[Exercices proposés]
1. Recopiez fidèlement le passage du texte sur le Clersé qui va de "Chronique d’une recherche" à "reproduisons l’appel ci-dessous.".
2. Relevez, dans l'ordre de leur première apparition et sans doublon, tous les sigles du texte sur le Clersé formés uniquement de lettres majuscules.

====== Extrait de texte ======

Chronique d’une recherche atrophiée... Après la création de l’ANR, synonyme d’avènement d’une logique de "gestion par projets" dans la recherche, une nouvelle étape vient d’être franchie dans le désengagement du CNRS. Ses responsables mettent en effet en actes leur intention affichée de se retirer d’un laboratoire sur deux dans les sciences humaines et sociales. Et ce, indépendamment des résultats des évaluations menées par l’institution elle-même. Exemple avec le cas du laboratoire lillois du Clersé, qui regroupe de manière presque unique sociologues et économistes, dont nous reproduisons l’appel ci-dessous.
Chers collègues,
Nous, membres du Clersé (UMR CNRS 8019 - Université de Lille 1), tenons à vous informer de la situation dans laquelle est aujourd’hui placé le laboratoire et interpellons la communauté des sociologues pour qu’elle réagisse.
La direction scientifique de l’InSHS du CNRS vient en effet de faire connaître ses intentions s’agissant du Clersé pour la négociation avec l’Université qui doit s’engager en fin de cette semaine. Celles-ci se résument à une mise en Formation de Recherche en Evolution (FRE). Cette décision nous semble aussi incompréhensible que dangereuse pour la pérennité de l’équipe.

====== Lignes de données ======

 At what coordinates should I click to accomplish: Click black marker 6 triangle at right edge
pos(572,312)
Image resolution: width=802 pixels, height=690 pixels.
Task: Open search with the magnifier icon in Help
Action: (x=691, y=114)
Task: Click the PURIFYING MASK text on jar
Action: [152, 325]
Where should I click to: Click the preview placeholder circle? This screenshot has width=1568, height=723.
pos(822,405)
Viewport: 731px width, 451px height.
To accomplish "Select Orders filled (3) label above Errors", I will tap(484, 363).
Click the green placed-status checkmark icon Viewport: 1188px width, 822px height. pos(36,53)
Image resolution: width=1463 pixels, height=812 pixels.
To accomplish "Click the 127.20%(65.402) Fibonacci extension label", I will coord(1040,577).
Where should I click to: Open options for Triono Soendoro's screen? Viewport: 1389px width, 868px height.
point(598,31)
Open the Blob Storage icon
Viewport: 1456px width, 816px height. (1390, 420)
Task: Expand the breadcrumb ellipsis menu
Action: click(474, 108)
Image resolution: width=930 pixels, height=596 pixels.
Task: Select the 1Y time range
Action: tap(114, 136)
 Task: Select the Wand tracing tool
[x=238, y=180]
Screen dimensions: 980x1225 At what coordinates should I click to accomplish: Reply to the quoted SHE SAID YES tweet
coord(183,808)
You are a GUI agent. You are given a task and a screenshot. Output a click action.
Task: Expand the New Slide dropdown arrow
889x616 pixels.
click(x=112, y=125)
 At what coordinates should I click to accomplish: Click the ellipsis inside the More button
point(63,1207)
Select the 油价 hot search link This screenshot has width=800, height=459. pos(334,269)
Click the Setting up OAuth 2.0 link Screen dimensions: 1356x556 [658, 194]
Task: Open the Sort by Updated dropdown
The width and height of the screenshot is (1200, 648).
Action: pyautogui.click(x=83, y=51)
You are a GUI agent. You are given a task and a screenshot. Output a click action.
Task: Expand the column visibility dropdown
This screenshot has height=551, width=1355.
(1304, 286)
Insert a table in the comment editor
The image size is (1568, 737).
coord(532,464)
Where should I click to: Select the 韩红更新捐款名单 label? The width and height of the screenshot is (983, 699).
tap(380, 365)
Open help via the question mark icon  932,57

======

[Réponses attendues]
1.
Chronique d’une recherche atrophiée... Après la création de l’ANR, synonyme d’avènement d’une logique de "gestion par projets" dans la recherche, une nouvelle étape vient d’être franchie dans le désengagement du CNRS. Ses responsables mettent en effet en actes leur intention affichée de se retirer d’un laboratoire sur deux dans les sciences humaines et sociales. Et ce, indépendamment des résultats des évaluations menées par l’institution elle-même. Exemple avec le cas du laboratoire lillois du Clersé, qui regroupe de manière presque unique sociologues et économistes, dont nous reproduisons l’appel ci-dessous.

2. ANR, CNRS, UMR, FRE